Brown’s motivation in writing the book comes from an interest in the area. Brown lives in Abbotsford now, but grew up in Hope and has connections to Yale through his grandparents, Lloyd and Dorothy. His grandparents have lived there for over 40 years and founded the Yale and District Historical Society in the ’60s.

“Six, seven years ago I decided I wanted to get involved somehow up there,” said Brown.

Brown said he did not like the idea of attending meetings, but still wanted to contribute. He came up with the idea of writing a book which visitors to the cemetery can use as a reference when walking through it.
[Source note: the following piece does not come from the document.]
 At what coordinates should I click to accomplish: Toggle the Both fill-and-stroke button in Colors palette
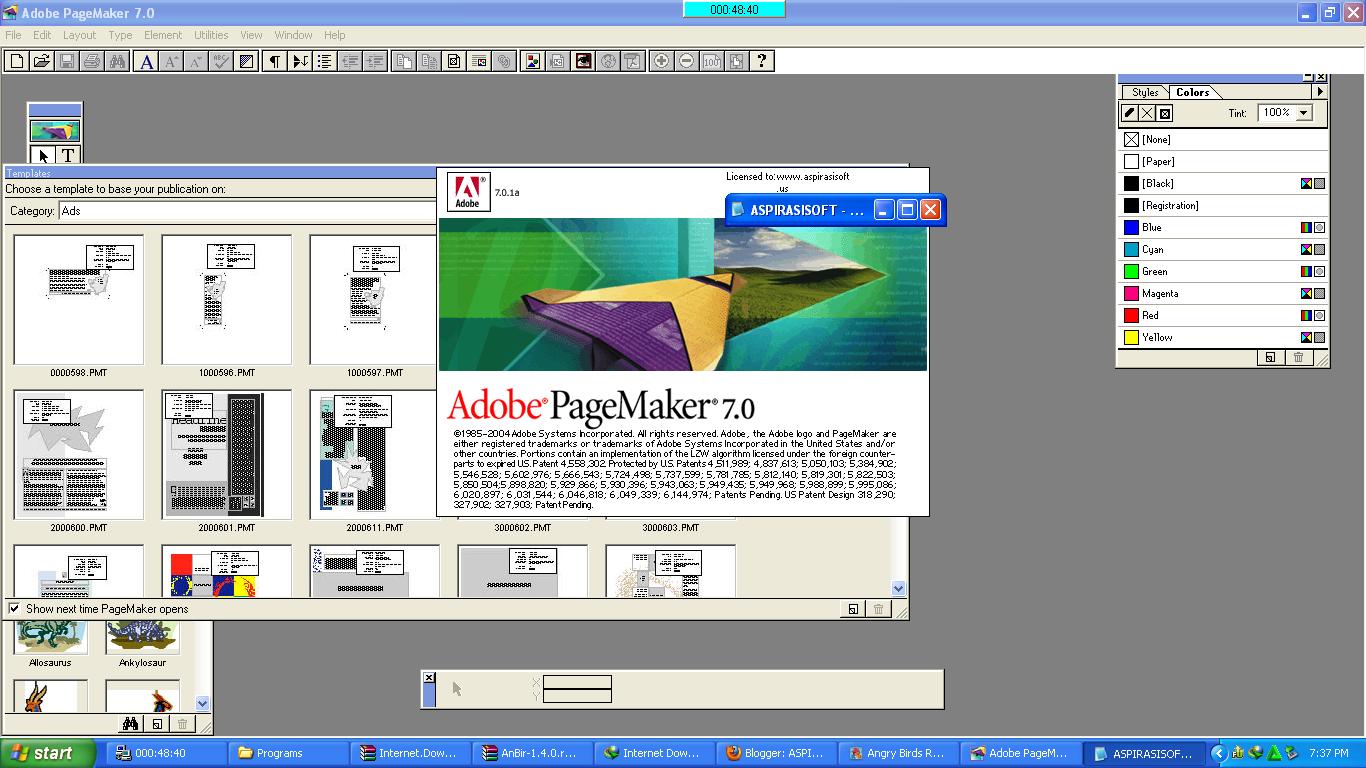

“There’s people buried up there that you’d never hear anything about them,” said Brown. “There’s people from all over the world buried up there.”

His methodology to uncover the stories included trips to the B.C. Archives in Victoria at least three times to scan copies of Yale’s Inland Sentinel newspaper, the Vancouver Public Library and the Anglican archives in Vancouver for the ledgers of the church in Yale.

To fit this project within his work schedules, Brown would write in the evenings and on weekends, pausing for several months to do research.

The book will be available at the end of the month from the FriesenPress’s website in both hard and digital copies, Amazon, at the Hope Visitor Centre, Barry’s Trading Post in Yale. It will cost $25 for the paperback and $35 for a hardcover. Costs for a digital copy is unknown. All proceeds go to the Yale and District Historical Society.